# [Task objective]
Among the records below, find each line containing the word "computer" and copy it.

◇ ◇ ◇

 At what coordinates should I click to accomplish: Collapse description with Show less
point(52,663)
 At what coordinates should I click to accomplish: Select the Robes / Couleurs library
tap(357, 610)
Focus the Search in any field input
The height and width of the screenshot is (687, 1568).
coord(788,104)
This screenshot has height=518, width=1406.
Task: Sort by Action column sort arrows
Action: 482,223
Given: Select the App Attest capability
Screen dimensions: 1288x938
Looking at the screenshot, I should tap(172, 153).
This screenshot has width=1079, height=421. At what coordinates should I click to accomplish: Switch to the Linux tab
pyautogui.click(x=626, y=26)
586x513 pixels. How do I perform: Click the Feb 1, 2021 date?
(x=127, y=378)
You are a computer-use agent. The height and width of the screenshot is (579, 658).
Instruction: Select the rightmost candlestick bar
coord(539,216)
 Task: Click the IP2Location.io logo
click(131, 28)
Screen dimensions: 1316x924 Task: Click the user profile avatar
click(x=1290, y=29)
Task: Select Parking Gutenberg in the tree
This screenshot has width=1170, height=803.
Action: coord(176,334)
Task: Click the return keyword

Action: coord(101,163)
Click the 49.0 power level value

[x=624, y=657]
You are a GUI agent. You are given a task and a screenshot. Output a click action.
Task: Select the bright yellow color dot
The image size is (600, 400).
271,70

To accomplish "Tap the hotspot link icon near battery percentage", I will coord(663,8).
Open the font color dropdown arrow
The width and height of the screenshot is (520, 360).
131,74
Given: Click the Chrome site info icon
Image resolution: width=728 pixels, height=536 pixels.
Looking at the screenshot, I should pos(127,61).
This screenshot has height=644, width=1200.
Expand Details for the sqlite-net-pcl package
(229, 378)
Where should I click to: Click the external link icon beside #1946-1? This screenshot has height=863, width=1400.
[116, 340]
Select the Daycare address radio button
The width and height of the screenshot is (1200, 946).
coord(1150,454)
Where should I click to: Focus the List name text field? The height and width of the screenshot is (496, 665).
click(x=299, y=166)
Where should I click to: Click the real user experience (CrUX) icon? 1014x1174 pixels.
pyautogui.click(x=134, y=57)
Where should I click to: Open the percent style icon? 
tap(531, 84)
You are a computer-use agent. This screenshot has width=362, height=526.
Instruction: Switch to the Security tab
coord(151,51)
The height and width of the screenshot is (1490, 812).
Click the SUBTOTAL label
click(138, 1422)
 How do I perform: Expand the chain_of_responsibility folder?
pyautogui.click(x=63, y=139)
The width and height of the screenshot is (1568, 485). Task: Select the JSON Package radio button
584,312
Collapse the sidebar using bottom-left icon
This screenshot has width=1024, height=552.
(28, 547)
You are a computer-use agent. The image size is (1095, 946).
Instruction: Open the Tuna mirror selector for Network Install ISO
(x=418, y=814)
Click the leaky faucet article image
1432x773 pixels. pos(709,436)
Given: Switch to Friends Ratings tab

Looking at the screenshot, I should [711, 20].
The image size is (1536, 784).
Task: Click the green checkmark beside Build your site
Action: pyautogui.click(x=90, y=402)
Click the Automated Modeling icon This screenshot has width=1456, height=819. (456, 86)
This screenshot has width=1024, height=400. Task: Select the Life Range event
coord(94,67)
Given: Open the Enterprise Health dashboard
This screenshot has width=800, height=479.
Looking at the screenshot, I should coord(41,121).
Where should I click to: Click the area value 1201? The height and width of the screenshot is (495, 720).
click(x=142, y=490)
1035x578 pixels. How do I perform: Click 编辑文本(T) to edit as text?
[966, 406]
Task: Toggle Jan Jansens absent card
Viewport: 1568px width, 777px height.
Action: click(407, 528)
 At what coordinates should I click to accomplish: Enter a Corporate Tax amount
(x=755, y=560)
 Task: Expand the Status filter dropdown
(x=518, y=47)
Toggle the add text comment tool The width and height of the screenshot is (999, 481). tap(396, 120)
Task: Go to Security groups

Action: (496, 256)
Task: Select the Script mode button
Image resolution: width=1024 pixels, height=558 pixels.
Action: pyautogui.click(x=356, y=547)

◇ ◇ ◇

# [Written reply]
You are a computer-use agent. The height and width of the screenshot is (579, 658).
You are a computer-use agent. This screenshot has width=362, height=526.
You are a computer-use agent. The image size is (1095, 946).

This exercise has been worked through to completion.